Reproduce word for word the stretch of lines from the one containing "Viewport: 915px width, 669px" through the one containing "(1464, 156)", including both of those lines. Leave the pictures out of your copy.

>> Start Records for the task

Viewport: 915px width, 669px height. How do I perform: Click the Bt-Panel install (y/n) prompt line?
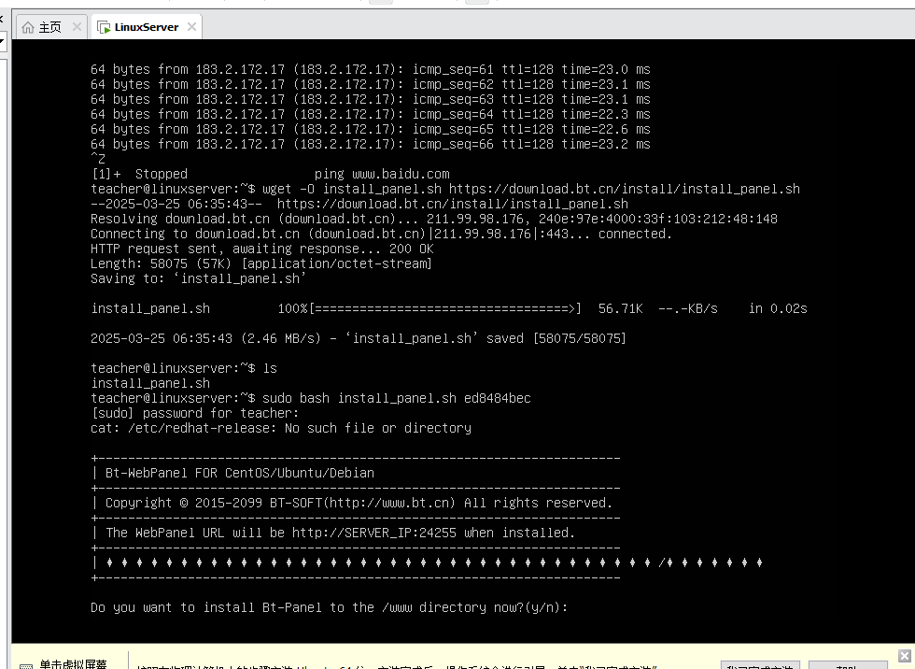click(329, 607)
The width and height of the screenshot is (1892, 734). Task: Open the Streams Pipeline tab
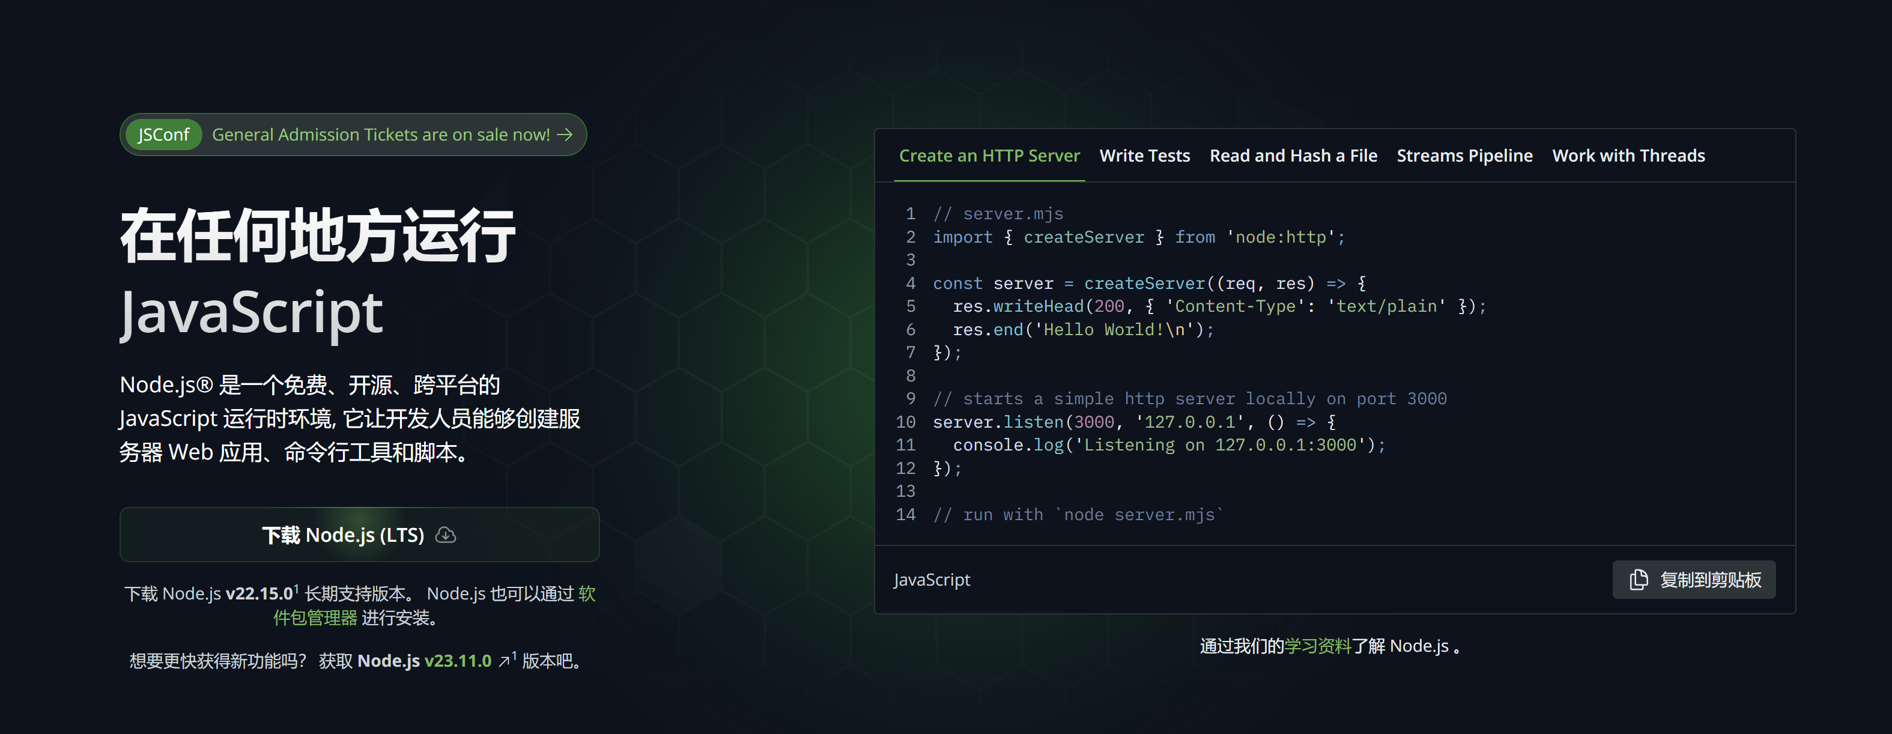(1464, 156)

>> End Records for the task
>> Start Records for the task

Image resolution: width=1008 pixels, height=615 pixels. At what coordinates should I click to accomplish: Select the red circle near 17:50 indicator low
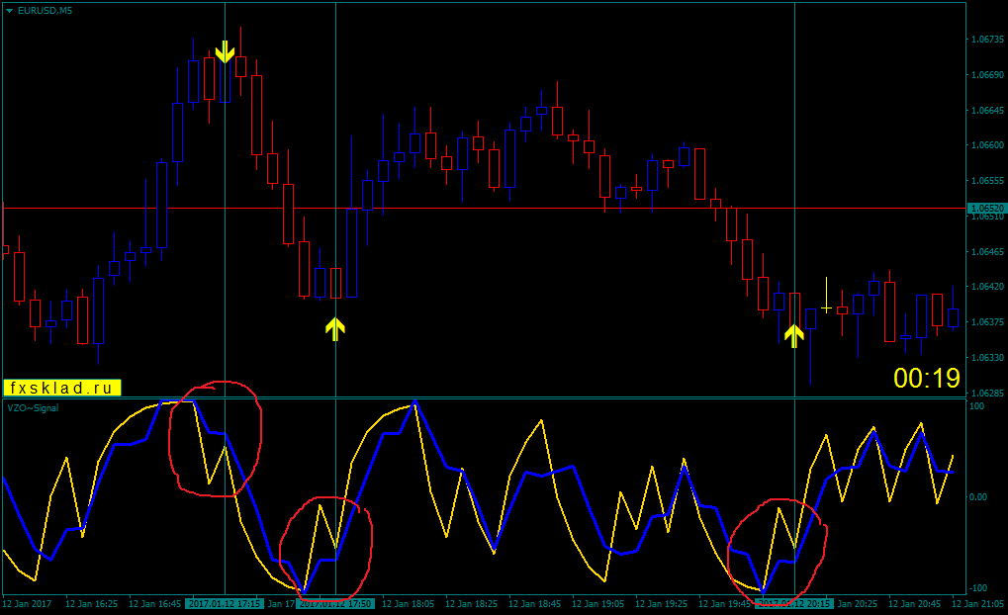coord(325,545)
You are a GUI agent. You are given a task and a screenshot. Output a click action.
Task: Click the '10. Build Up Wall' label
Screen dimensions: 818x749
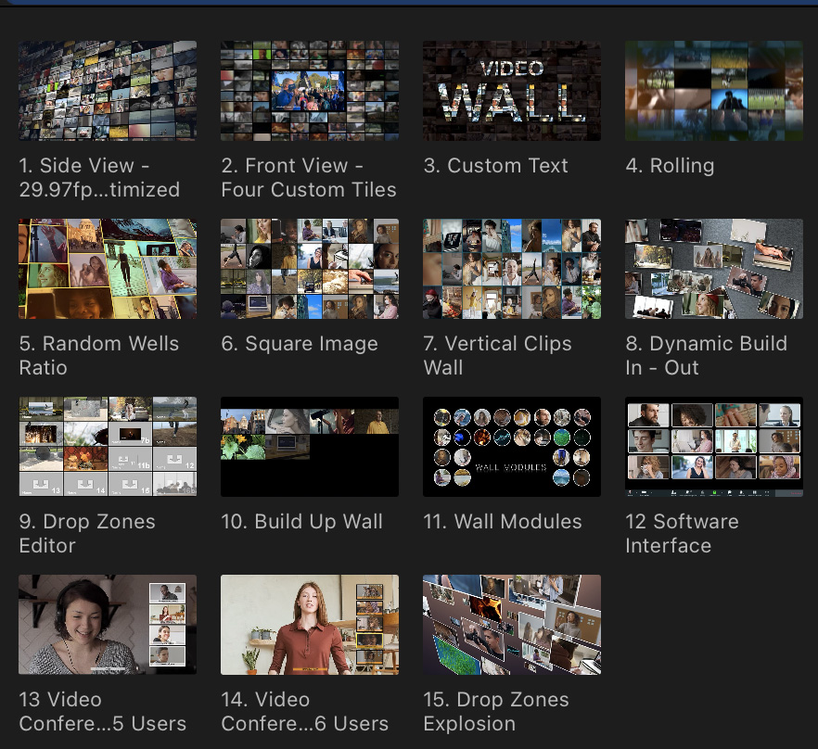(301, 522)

>> End Records for the task

→ Written solution
Viewport: 915px width, 669px height. How do I perform: Click the Bt-Panel install (y/n) prompt line?
click(329, 607)
The width and height of the screenshot is (1892, 734). Task: Open the Streams Pipeline tab
(1464, 156)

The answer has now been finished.